10 files changed, 407 insertions, 14 deletions
diff --git a/Documentation/driver-api/dmaengine/client.rst b/Documentation/driver-api/dmaengine/client.rst
index 45953f171500..a9a7a3c84c63 100644
--- a/Documentation/driver-api/dmaengine/client.rst
+++ b/Documentation/driver-api/dmaengine/client.rst
@@ -151,6 +151,93 @@ The details of these operations are:
      Note that callbacks will always be invoked from the DMA
      engines tasklet, never from interrupt context.
 
+  Optional: per descriptor metadata
+  ---------------------------------
+  DMAengine provides two ways for metadata support.
+
+  DESC_METADATA_CLIENT
+
+    The metadata buffer is allocated/provided by the client driver and it is
+    attached to the descriptor.
+
+  .. code-block:: c
+
+     int dmaengine_desc_attach_metadata(struct dma_async_tx_descriptor *desc,
+				   void *data, size_t len);
+
+  DESC_METADATA_ENGINE
+
+    The metadata buffer is allocated/managed by the DMA driver. The client
+    driver can ask for the pointer, maximum size and the currently used size of
+    the metadata and can directly update or read it.
+
+    Becasue the DMA driver manages the memory area containing the metadata,
+    clients must make sure that they do not try to access or get the pointer
+    after their transfer completion callback has run for the descriptor.
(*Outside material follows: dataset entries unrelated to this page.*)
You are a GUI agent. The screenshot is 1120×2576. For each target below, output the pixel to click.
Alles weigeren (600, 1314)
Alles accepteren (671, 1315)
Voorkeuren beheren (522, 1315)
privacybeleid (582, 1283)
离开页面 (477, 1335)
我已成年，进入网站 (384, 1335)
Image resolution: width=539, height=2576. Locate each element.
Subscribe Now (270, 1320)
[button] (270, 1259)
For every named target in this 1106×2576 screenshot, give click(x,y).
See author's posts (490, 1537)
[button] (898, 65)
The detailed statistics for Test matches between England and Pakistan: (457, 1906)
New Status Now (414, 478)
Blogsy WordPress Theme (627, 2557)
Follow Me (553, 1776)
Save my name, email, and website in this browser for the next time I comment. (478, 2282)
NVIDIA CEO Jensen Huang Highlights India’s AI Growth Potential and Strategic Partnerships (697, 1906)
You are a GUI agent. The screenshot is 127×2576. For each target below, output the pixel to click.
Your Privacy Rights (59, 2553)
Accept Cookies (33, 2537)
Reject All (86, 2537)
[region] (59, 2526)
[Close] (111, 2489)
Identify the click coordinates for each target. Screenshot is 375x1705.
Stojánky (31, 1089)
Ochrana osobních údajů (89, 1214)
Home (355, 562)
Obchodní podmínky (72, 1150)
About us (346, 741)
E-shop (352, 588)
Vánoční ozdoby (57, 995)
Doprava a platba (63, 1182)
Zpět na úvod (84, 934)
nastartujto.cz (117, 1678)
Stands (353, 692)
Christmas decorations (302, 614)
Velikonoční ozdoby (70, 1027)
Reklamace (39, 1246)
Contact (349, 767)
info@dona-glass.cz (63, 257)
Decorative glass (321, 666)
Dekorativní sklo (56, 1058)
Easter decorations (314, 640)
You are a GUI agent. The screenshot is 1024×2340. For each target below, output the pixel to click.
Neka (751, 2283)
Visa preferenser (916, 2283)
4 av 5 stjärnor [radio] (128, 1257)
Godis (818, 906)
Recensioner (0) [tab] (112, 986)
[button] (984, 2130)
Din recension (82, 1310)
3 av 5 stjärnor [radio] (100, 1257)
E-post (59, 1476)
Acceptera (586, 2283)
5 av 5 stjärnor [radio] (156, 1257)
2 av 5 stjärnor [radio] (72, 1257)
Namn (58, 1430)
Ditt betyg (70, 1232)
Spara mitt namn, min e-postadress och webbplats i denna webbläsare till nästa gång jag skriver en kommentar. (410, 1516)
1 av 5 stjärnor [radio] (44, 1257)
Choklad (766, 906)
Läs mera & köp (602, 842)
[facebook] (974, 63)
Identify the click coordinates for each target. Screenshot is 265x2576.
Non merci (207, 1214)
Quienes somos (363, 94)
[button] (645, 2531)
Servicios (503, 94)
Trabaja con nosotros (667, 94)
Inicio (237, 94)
+    If no completion callback has been defined for the transfer, then the
+    metadata must not be accessed after issue_pending.
+    In other words: if the aim is to read back metadata after the transfer is
+    completed, then the client must use completion callback.
+
+  .. code-block:: c
+
+     void *dmaengine_desc_get_metadata_ptr(struct dma_async_tx_descriptor *desc,
+		size_t *payload_len, size_t *max_len);
+
+     int dmaengine_desc_set_metadata_len(struct dma_async_tx_descriptor *desc,
+		size_t payload_len);
+
+  Client drivers can query if a given mode is supported with:
+
+  .. code-block:: c
+
+     bool dmaengine_is_metadata_mode_supported(struct dma_chan *chan,
+		enum dma_desc_metadata_mode mode);
+
+  Depending on the used mode client drivers must follow different flow.
+
+  DESC_METADATA_CLIENT
+
+    - DMA_MEM_TO_DEV / DEV_MEM_TO_MEM:
+      1. prepare the descriptor (dmaengine_prep_*)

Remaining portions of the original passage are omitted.